▶

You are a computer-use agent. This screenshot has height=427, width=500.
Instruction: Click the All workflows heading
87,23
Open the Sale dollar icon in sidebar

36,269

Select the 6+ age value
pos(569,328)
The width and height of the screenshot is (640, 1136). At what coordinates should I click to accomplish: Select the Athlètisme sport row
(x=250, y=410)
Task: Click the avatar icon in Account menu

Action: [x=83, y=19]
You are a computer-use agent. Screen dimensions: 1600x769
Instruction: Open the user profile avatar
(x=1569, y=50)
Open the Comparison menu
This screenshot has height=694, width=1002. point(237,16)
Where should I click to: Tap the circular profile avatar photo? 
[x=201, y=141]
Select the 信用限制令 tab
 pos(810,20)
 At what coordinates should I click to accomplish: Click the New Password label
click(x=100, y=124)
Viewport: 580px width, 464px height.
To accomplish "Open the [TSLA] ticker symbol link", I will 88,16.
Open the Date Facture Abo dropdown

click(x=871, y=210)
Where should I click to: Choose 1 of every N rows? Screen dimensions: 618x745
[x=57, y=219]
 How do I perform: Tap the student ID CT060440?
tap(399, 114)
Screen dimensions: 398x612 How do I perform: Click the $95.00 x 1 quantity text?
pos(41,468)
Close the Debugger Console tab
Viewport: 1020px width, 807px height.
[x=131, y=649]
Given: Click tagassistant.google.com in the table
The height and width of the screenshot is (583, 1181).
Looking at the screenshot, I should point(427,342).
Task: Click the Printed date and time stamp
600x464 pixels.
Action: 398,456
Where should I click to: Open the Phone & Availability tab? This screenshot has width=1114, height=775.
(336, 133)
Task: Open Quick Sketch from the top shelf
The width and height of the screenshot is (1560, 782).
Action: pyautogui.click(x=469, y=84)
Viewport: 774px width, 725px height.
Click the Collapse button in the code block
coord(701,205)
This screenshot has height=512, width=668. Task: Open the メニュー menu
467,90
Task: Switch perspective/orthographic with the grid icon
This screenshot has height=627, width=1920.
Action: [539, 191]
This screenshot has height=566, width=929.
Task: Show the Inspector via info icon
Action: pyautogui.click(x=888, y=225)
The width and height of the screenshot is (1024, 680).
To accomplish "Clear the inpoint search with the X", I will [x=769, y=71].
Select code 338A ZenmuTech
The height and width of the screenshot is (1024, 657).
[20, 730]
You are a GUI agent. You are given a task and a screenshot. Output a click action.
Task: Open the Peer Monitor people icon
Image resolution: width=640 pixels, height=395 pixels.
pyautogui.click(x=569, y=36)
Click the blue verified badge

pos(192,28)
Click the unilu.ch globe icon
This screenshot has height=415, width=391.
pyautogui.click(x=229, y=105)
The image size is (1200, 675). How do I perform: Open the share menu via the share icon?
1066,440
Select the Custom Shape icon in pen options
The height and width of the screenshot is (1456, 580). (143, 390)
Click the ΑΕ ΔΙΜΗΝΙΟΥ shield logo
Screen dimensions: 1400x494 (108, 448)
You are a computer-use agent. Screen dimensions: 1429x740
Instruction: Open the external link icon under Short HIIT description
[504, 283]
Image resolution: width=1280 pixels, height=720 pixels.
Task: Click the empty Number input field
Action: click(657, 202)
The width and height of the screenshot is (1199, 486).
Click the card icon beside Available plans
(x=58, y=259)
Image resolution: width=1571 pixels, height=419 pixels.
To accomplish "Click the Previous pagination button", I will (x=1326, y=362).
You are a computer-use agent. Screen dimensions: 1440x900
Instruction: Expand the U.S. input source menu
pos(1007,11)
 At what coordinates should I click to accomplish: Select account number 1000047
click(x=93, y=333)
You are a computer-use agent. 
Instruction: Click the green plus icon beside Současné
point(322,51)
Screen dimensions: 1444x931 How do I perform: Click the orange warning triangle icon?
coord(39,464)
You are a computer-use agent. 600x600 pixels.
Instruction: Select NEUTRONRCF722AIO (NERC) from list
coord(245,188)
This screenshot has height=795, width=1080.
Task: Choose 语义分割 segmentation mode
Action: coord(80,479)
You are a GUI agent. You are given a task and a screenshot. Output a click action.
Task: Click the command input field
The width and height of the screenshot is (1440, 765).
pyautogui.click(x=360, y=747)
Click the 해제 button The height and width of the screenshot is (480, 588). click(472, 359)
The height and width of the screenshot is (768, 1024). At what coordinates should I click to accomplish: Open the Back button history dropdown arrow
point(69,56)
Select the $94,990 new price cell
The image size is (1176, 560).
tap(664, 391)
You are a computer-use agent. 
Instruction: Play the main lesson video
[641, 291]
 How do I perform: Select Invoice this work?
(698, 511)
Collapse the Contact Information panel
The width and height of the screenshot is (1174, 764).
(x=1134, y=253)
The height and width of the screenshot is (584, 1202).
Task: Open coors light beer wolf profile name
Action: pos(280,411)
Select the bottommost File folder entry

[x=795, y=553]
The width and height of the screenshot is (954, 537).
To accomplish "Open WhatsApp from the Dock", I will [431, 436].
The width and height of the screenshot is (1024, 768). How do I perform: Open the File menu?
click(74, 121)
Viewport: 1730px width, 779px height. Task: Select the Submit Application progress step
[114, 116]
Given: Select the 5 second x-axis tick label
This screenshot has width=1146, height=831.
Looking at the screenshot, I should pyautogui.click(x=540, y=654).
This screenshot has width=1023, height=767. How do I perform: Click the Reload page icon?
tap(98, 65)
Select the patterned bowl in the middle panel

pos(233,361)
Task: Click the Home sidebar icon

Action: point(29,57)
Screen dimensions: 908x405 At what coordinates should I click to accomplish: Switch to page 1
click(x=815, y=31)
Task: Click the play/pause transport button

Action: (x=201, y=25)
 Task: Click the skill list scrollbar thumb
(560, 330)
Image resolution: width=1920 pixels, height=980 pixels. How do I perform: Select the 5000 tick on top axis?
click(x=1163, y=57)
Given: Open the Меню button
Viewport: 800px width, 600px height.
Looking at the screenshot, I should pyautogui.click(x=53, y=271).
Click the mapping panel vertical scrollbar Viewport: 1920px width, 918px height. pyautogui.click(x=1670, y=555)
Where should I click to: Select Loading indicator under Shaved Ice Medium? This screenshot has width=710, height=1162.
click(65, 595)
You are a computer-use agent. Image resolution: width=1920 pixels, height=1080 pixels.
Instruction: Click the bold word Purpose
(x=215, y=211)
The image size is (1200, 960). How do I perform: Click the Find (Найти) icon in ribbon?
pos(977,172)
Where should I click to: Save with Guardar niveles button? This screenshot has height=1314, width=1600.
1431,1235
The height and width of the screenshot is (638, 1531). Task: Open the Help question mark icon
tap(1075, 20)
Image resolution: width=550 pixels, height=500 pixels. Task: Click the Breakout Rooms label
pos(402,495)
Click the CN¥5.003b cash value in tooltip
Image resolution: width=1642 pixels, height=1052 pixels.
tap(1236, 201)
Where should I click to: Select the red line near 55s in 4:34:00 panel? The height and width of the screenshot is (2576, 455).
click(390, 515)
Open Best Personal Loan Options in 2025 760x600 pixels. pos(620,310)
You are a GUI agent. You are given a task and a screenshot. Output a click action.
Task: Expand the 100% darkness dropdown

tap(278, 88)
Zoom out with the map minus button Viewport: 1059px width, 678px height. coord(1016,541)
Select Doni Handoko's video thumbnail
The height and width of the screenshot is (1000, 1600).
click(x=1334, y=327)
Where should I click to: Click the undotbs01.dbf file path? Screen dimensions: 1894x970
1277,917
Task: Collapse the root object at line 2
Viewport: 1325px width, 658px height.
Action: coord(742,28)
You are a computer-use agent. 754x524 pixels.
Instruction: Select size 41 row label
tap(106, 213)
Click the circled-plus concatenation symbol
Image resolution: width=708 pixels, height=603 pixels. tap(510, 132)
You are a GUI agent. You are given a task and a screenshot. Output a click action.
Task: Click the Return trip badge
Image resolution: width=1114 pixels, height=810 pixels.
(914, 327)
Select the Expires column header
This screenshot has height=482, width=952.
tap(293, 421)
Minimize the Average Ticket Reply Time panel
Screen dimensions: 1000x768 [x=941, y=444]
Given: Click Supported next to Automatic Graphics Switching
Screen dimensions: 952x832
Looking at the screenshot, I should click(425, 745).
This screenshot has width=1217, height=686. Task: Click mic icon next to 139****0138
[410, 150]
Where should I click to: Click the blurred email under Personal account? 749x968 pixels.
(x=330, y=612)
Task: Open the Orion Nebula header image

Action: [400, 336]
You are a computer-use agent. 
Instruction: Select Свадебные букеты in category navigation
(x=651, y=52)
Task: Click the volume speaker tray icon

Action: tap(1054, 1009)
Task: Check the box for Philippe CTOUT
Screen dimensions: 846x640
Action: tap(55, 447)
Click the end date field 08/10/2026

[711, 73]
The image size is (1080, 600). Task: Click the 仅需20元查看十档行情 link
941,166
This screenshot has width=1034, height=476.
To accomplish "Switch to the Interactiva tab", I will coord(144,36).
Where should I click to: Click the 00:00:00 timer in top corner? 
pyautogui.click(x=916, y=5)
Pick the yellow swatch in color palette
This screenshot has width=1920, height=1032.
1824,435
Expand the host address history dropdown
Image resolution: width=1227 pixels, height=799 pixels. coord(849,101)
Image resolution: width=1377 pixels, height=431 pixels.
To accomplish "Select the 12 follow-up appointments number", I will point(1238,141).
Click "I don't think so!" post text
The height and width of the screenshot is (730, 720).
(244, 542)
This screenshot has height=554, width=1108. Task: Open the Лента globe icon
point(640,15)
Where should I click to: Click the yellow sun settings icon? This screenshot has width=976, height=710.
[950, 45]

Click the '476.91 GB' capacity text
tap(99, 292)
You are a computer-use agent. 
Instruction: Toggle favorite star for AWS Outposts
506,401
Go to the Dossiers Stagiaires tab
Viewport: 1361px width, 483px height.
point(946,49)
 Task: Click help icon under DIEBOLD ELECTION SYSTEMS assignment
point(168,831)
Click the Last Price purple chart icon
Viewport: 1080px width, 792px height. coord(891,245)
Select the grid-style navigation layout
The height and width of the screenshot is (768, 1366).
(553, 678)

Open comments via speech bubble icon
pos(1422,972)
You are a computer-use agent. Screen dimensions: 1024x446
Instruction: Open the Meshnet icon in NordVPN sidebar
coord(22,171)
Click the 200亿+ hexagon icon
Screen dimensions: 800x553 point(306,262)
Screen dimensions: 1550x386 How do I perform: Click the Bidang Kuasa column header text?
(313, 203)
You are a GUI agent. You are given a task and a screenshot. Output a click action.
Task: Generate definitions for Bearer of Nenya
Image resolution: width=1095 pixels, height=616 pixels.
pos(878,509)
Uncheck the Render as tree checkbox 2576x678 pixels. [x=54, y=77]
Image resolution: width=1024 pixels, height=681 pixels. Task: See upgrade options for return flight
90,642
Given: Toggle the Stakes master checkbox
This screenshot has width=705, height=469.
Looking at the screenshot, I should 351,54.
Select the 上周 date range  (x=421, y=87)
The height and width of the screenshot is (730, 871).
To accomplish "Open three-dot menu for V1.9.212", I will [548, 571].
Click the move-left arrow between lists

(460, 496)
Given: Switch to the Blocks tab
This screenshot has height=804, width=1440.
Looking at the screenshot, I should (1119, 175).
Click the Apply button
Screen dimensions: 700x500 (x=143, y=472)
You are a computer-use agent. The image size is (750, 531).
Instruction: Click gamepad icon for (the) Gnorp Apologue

◀

> _PROBLEM STATEMENT_
Whenever a line of the entries contains the string "grid", copy that line.

> _ANSWER BELOW_
Task: Switch perspective/orthographic with the grid icon
Select the grid-style navigation layout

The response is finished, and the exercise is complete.